A pesquisa Fesur levantou com ativistas e lideranças das igrejas alguns elementos muito importantes neste aspecto. Um primeiro diz respeito à relevância de uma autocrítica dos grupos que atuam em defesa da justiça, da paz e dos direitos humanos, considerados progressistas, ecumênicos, ou perfil similar, que se colocam em oposição ao avanço dos fundamentalismos. Reconhece-se que estes grupos subestimaram a emergência destes novos fundamentalismos, generalizaram suas proposições e perfis, não prestaram a atenção devida à complexidade e capacidade de articulação deles, não os viram como ameaça e quando ela se configura concretamente, buscam uma reação sem uma compreensão mais apurada da situação.

Há o alerta de que o discurso sobre o fundamentalismo provém de subjetividades que não se julgam fundamentalistas e com isso essas pessoas e grupos definem o fundamentalismo pejorativamente, como uma acusação a evangélicos pentecostais ou a católicos, assim como se faz com o islã na Europa e nos Estados Unidos. A intolerância e o fanatismo que podem manifestar-se nos fundamentalismos também estão presentes na mentalidade e ações dos grupos políticos de esquerda e de centro. Há certa dificuldade de se tratar de questões identitárias oriundas e protagonizadas pelos movimentos feminista, LGBTI+, indígena e negro, cujas visões e posturas pouco dialógicas de certos grupos envolvidos acabam dividindo o mundo em muitos fragmentos, polarizam e criam conflitos que poderiam ser evitados. Entre grupos progressistas não religiosos há o preconceito contra ativistas religiosos, como se todos fossem fundamentalistas. Por estas posturas, acaba-se reproduzindo autoritarismos e posse de verdades.

A partir da autocrítica, é importante refletir sobre o papel da religião na nossa realidade. Identificar com atenção qual tem sido o lugar da religião no cotidiano, na cultura e não só na política. Admitir que não há um papel apenas, são papéis plurais da religião. É preciso atentar para a ambiguidade destes papéis. É imprescindível assumir que as religiões, não só o Cristianismo, têm uma função de sustentação da vida na região. Esta sustentação da vida foi percebida de maneira estrondosa, nos últimos tempos, como algo também rentável economicamente, por todos os grupos religiosos. A multiplicidade de templos, movimentos e mídias dentro das igrejas é econômica e simbolicamente rentável. Gera alegria ter adeptos, ter gente que escuta os discursos produzidos.

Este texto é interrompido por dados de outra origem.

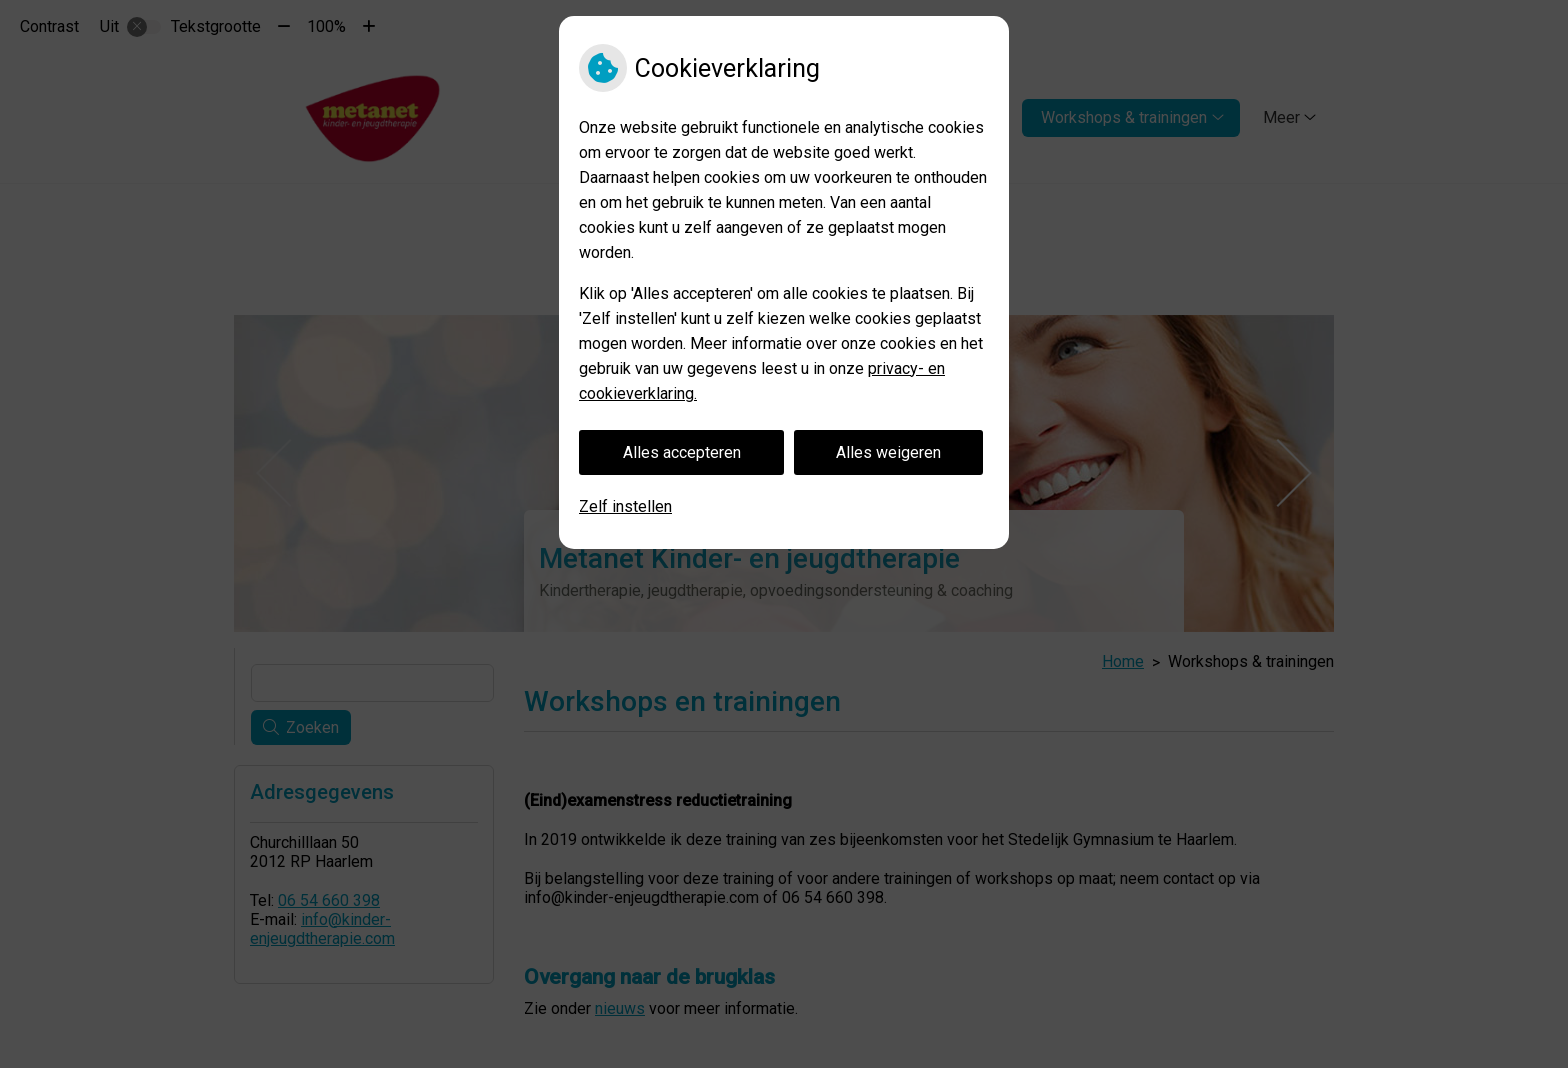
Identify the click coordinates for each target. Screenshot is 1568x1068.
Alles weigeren (888, 452)
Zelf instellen (625, 506)
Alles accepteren (682, 452)
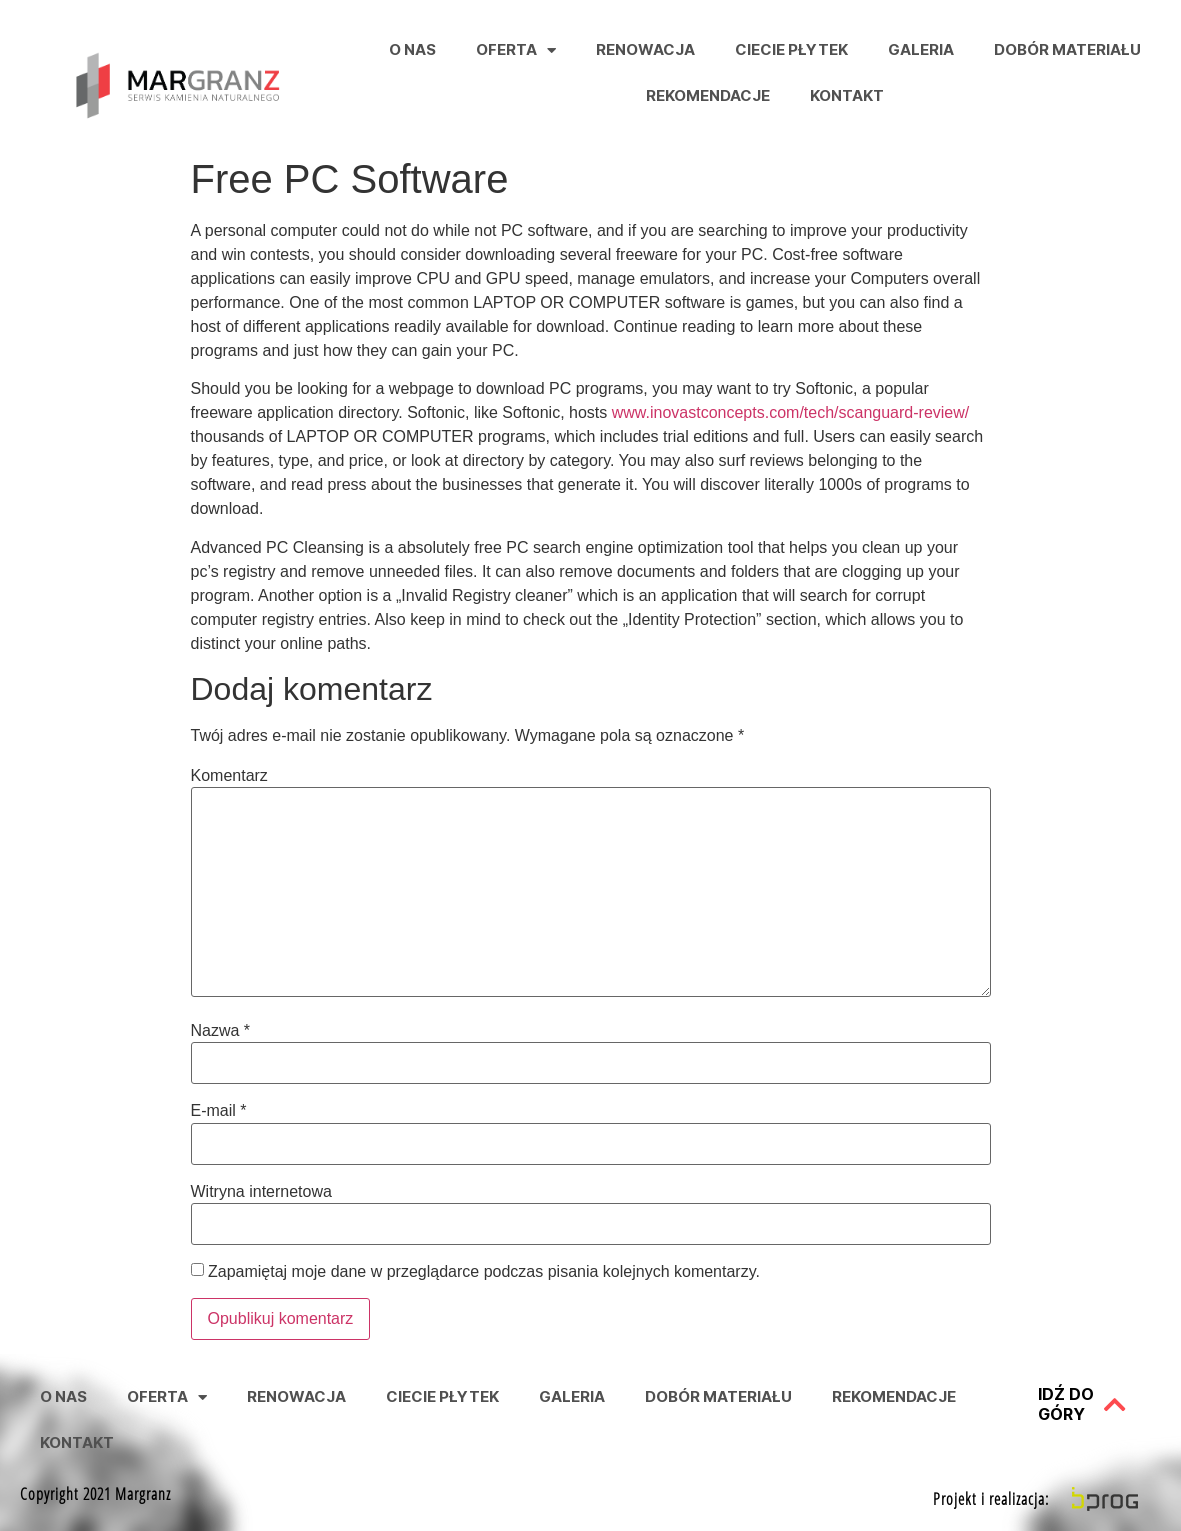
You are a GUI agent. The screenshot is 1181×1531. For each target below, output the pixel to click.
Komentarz (229, 776)
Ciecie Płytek (791, 49)
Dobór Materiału (1067, 49)
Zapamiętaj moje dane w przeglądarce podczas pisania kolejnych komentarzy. (484, 1272)
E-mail (219, 1111)
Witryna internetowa (261, 1192)
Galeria (921, 49)
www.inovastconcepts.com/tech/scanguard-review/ (791, 412)
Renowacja (645, 49)
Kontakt (847, 95)
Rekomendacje (708, 95)
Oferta (516, 50)
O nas (412, 49)
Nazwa (221, 1031)
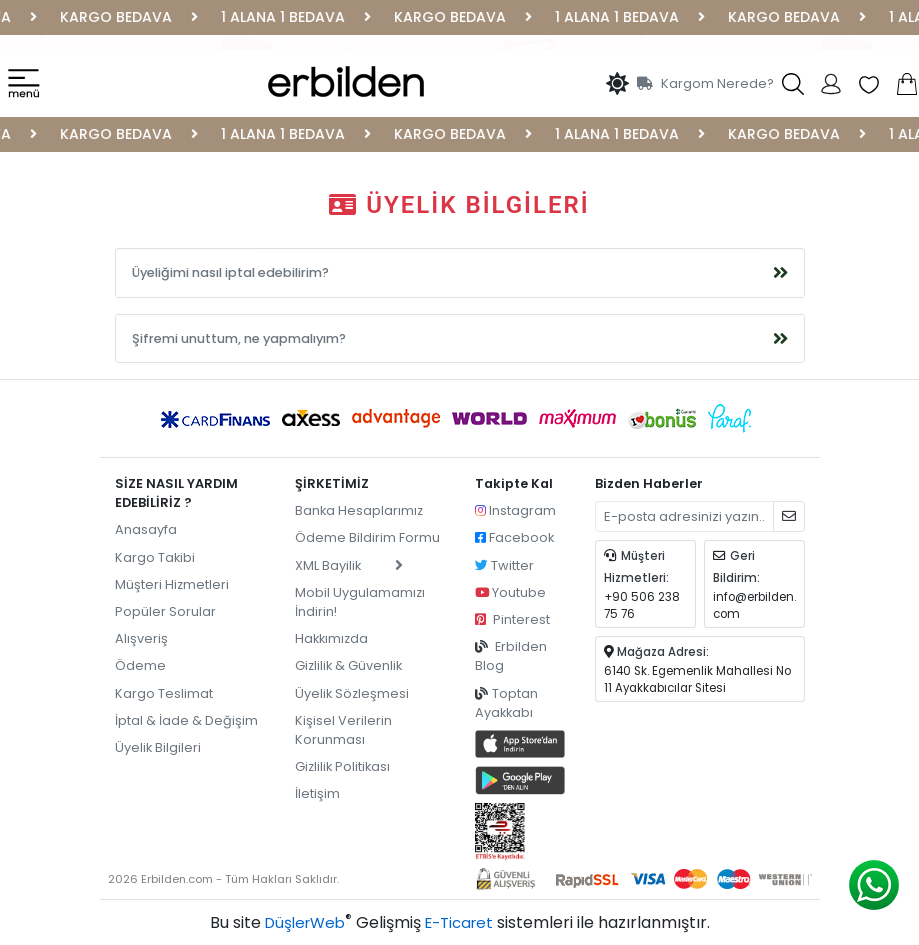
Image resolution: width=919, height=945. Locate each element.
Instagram (515, 510)
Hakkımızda (331, 638)
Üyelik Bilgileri (158, 747)
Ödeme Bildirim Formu (367, 537)
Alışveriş (141, 638)
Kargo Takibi (155, 557)
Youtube (510, 592)
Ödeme (140, 665)
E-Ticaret (459, 922)
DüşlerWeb (305, 922)
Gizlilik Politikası (342, 766)
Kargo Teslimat (164, 693)
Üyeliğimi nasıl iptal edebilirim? (230, 272)
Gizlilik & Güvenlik (348, 665)
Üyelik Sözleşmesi (352, 693)
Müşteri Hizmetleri (172, 584)
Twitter (504, 565)
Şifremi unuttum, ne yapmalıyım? (239, 338)
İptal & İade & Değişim (186, 720)
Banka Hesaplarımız (359, 510)
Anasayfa (146, 529)
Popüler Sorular (165, 611)
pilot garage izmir (172, 774)
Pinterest (512, 619)
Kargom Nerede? (705, 83)
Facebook (514, 537)
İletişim (317, 793)
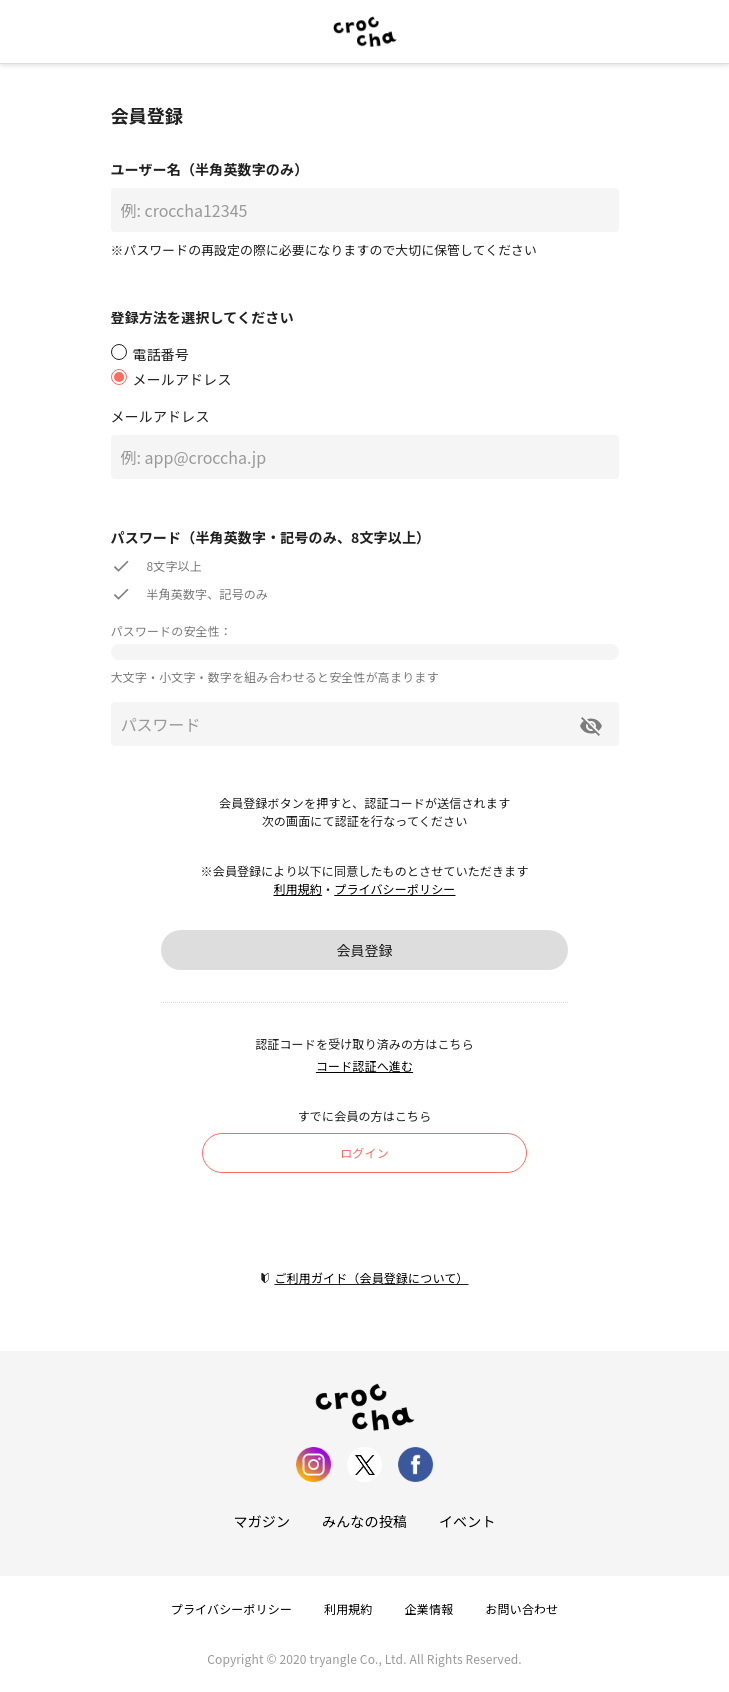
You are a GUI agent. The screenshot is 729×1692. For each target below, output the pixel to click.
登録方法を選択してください (202, 317)
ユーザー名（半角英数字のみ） (210, 169)
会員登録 (364, 950)
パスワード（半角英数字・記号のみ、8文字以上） (271, 537)
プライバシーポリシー (394, 888)
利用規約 (297, 888)
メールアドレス (160, 416)
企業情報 (429, 1608)
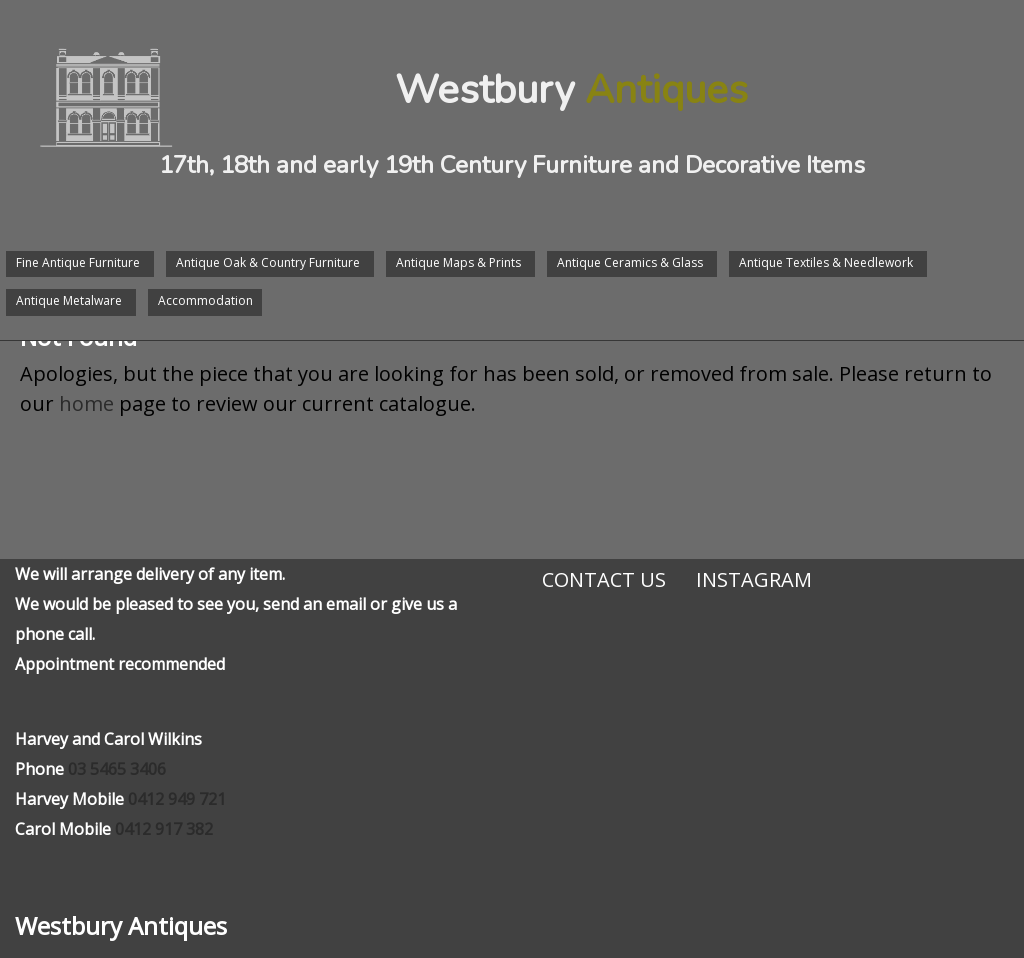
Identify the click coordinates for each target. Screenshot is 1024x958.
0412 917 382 (164, 829)
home (86, 403)
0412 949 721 (177, 799)
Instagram (754, 579)
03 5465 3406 (117, 769)
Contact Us (604, 579)
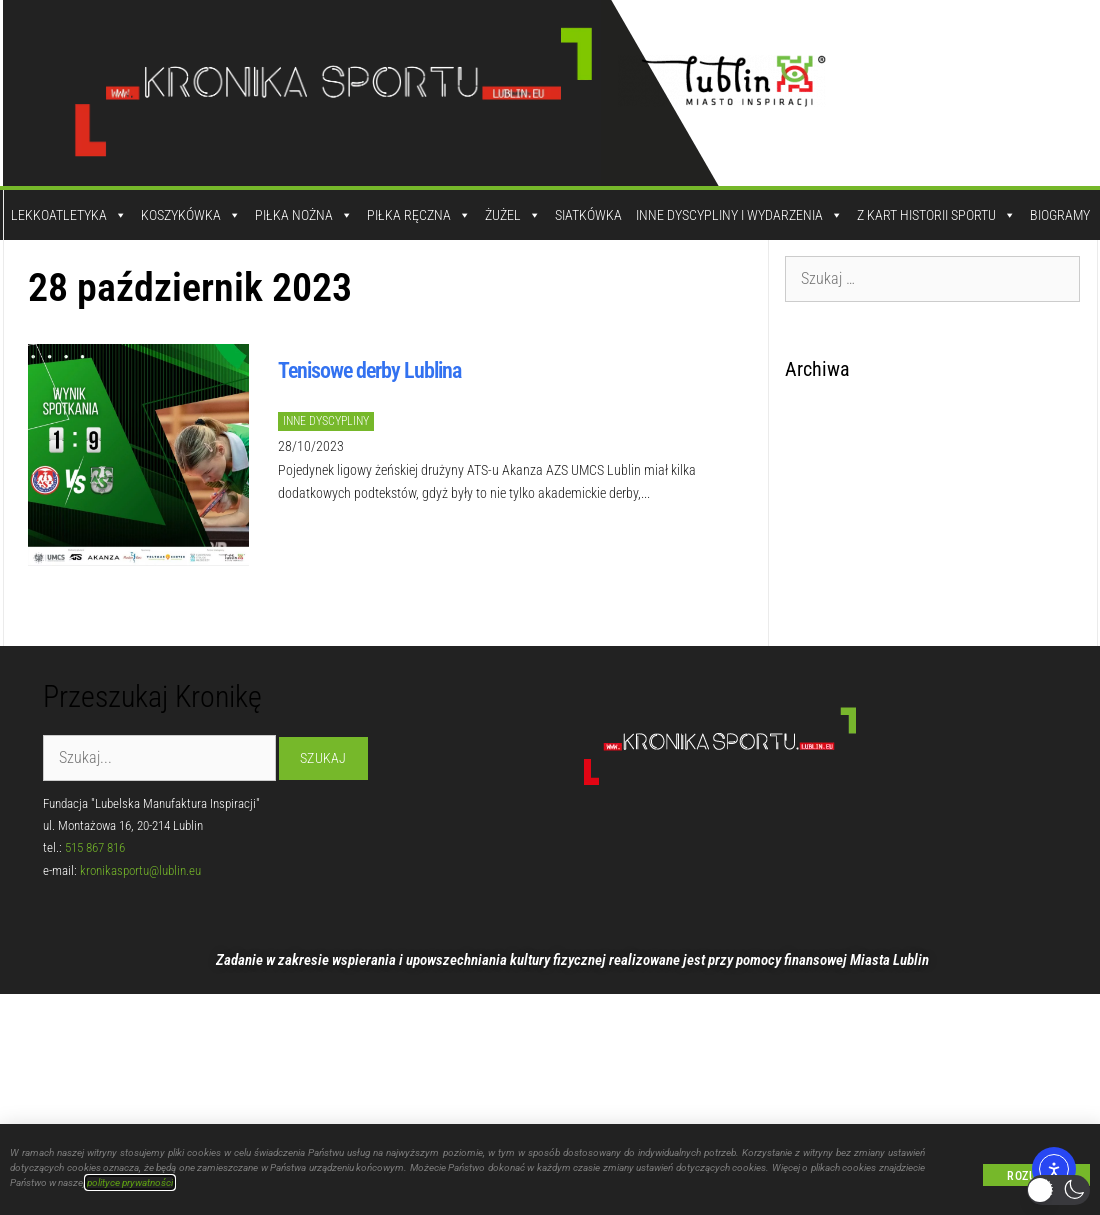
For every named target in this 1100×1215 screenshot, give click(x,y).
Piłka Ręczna (419, 215)
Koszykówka (191, 215)
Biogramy (1060, 215)
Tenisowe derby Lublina (369, 370)
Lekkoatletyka (69, 215)
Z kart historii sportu (936, 215)
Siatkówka (588, 215)
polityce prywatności (130, 1182)
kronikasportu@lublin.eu (140, 870)
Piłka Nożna (304, 215)
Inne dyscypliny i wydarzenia (739, 215)
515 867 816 (95, 847)
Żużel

A partir destas bases, foi destacadamente apontada a necessidade de os grupos religiosos retomarem ações de desenvolvimento do pensamento crítico, que tanto enfatizaram nos anos 1980. Priorizar as bases, o trabalho comunitário. Retomar a formação da consciência crítica. Isto demanda educação, aprender a escutar e propor mudanças. Implica também trabalhar com a memória e a história dos grupos religiosos e dos movimentos sociais e seus efeitos sobre o presente. Memória que deve ser recuperada e ressignificada. Se grupos fundamentalistas estão formando para a “religião capitalista”, importa retomar a formação comunitária crítica a este sistema, revisando a agenda dos Direitos Humanos e da democracia participativa.

Neste ponto é importante a retomada dos programas de educação popular, com espaços de formação e de comunicação alternativa ressignificados em possíveis ações presenciais (cursos, debates, rodas de conversa) e digitais (produção e circulação de conteúdo em mídias sociais).

Um desafio específico para igrejas é a criação de novos programas de leitura popular da Bíblia contextualizada e ecumênica, colocando as Escrituras Sagradas no centro de projetos de formação de lideranças cristãs que superem a lógica dos fundamentalismos no manejo do texto bíblico.